Two review authors independently selected studies for eligibility using Early Review Organizing Software (EROS). Similarly, two review authors independently used predesigned data collection forms to extract information from the original study reports about the participants, methods of randomisation, blinding, comparisons of interest, number of participants originally randomised by arm, follow-up losses, and outcomes, and they assessed the risk of bias. We resolved any disagreement by consulting a third author and contacted trial investigators of identified trials to obtain additional information. We used standard methodological procedures expected by Cochrane.
We included one RCT (factorial design) that randomised 1621 participants.

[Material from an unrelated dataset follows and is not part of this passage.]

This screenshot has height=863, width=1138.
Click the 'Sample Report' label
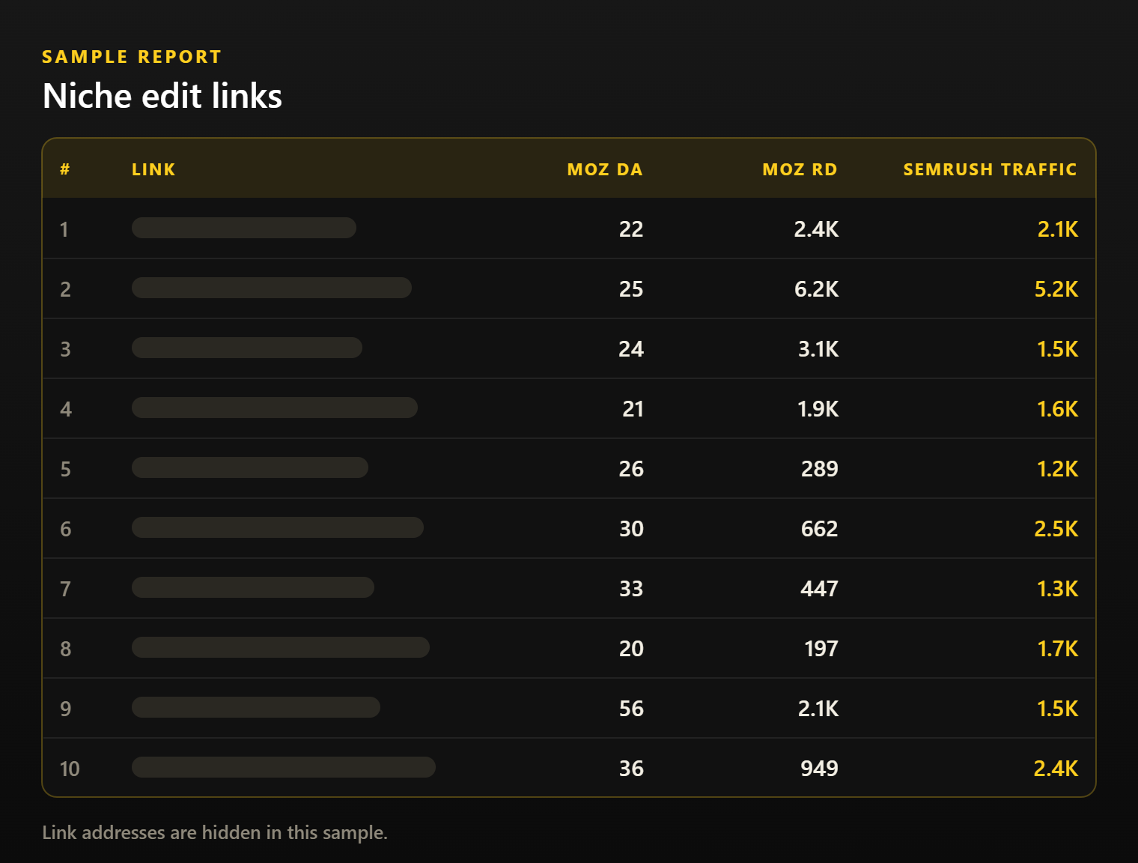point(132,57)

This study compared the daily application of sunscreen compared with discretionary use of sunscreen, with or without beta-carotene administration, in the general population. The study was undertaken in Australia; 55.2% of participants had fair skin, and they were monitored for 4.5 years for new cases of BCC or cSCC assessed by histopathology. We found this study to be at low risk of bias for domains such as allocation, blinding, and incomplete outcome data. However, we found multiple unclear risks related to other biases, including an unclear assessment of possible interactions between the effects of the different interventions evaluated (that is, sunscreen and beta-carotene). We found no difference in terms of the number of participants developing BCC (n = 1621; risk ratio (RR) 1.03, 95% confidence interval (CI) 0.74 to 1.43) or cSCC (n = 1621; RR 0.88, 95% CI 0.50 to 1.54) when comparing daily application of sunscreen with discretionary use, even when analyses were restricted to groups without beta-carotene supplementation. This evidence was of low quality, which means that there is some certainty that future studies may alter our confidence in this evidence.
We reported adverse events in a narrative way and included skin irritation or contact allergy.
We identified no studies that evaluated other sun protection measures, such as the use of sun-protective clothing, sunglasses, or hats, or seeking the shade when outdoors.